Cipa treatment in DENV infection
For these experiments, institutional Biosafety clearance was obtained at Translational Health and Science and Technology Institute, Faridabad, Haryana, India. MCF-7 were seeded at 100,000 cells per well in 24 well plate and were maintained for 24 h (37 degrees; 5% CO2). Virus challenge (at 10 MOI, see supplementary) was given for 1 h, here the media was supplemented with 2% FBS. After 1-h of viral adsorption, cells were washed with PBS and DMEM high glucose with 10% FBS with or without Cipa (50 μg and 100 μg) was added. DENV titers in the supernatant were determined by plaque assay at 24 h pi. DENV plaque assay was set up in BHK-21 cells (C-13), purchased from ATCC (Cat. no. CCL-10). 50,000 BHK-21 cells were plated per well in 24-well plate. Serial dilutions of virus were added in triplicates and allowed to adsorb for 1 h, followed by overlay with 0.5% carboxymethyl-cellulose (CMC; Sigma). After 72 h, cells were fixed in 3.7% formalin and plaques were visualized by staining with crystal violet.

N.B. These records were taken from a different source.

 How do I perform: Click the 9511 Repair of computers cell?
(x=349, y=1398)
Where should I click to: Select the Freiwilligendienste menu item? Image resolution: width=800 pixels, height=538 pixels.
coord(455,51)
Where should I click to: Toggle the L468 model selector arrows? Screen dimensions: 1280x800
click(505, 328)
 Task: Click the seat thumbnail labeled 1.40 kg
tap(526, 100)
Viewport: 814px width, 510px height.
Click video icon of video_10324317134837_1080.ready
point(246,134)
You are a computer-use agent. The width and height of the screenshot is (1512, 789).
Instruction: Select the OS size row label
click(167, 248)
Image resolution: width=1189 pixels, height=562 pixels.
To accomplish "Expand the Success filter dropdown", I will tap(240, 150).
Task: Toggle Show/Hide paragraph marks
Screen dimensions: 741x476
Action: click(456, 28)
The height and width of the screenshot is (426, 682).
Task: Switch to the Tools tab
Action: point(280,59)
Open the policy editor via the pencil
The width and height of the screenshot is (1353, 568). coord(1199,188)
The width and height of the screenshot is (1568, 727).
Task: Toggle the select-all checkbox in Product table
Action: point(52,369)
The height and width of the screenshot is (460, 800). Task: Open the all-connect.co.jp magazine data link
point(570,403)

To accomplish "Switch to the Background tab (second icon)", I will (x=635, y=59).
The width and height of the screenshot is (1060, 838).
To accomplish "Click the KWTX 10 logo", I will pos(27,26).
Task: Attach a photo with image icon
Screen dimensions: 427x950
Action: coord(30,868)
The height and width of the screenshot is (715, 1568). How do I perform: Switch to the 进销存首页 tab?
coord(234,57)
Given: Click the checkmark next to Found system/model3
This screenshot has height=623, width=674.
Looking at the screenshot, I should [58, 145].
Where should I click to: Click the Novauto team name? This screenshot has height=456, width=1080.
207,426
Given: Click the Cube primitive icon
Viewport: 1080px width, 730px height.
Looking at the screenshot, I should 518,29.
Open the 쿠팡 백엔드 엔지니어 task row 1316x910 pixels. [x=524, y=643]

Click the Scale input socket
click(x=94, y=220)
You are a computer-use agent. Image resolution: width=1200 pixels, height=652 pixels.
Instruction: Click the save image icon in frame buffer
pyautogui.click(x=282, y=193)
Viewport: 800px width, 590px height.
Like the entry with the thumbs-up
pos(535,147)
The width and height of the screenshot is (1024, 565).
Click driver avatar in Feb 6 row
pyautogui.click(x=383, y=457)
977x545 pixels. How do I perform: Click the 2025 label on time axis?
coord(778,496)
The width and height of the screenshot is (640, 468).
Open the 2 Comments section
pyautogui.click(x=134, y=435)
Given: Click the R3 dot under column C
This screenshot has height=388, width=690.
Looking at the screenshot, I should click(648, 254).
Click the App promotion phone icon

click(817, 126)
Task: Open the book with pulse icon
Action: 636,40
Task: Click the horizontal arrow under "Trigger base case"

siRNA-mediated knockdown of ESR1 in MCF7 cells
1 μM concentration of siRNA targeting ESR1 gene and non-targeting control (NTC) were mixed with Opti-MEM (Life Technologies) and 1 μl of Lipofectamine RNAiMax to a total volume of 100 μl in a 24-well plate. Cells were trypsinized and volume made up so as to contain 60,000 cells in 400 μl antibiotic-free medium. After 20 min incubation of the transfection complex, cell suspension was added into each well. Knockdown efficiency was determined by qRT-PCR at 48 h post transfection. Cells were infected with DENV-2 at 48 h post transfection. Cipa was added at a concentration of 50 µg after 1 h of viral adsorption. DENV-2 titers were measured by plaque assay at 24 h pi.
Statistical analysis
All data represents mean ± SEM; n = 3–7 each group; *p < 0.05, **p < 0.01, ***p < 0.001. p-value > 0.05 is considered non-significant (NS). Statistical significance of the differences was determined with a one/two-tailed Student’s t test as per appropriate. Any additional steps are mentioned in the text.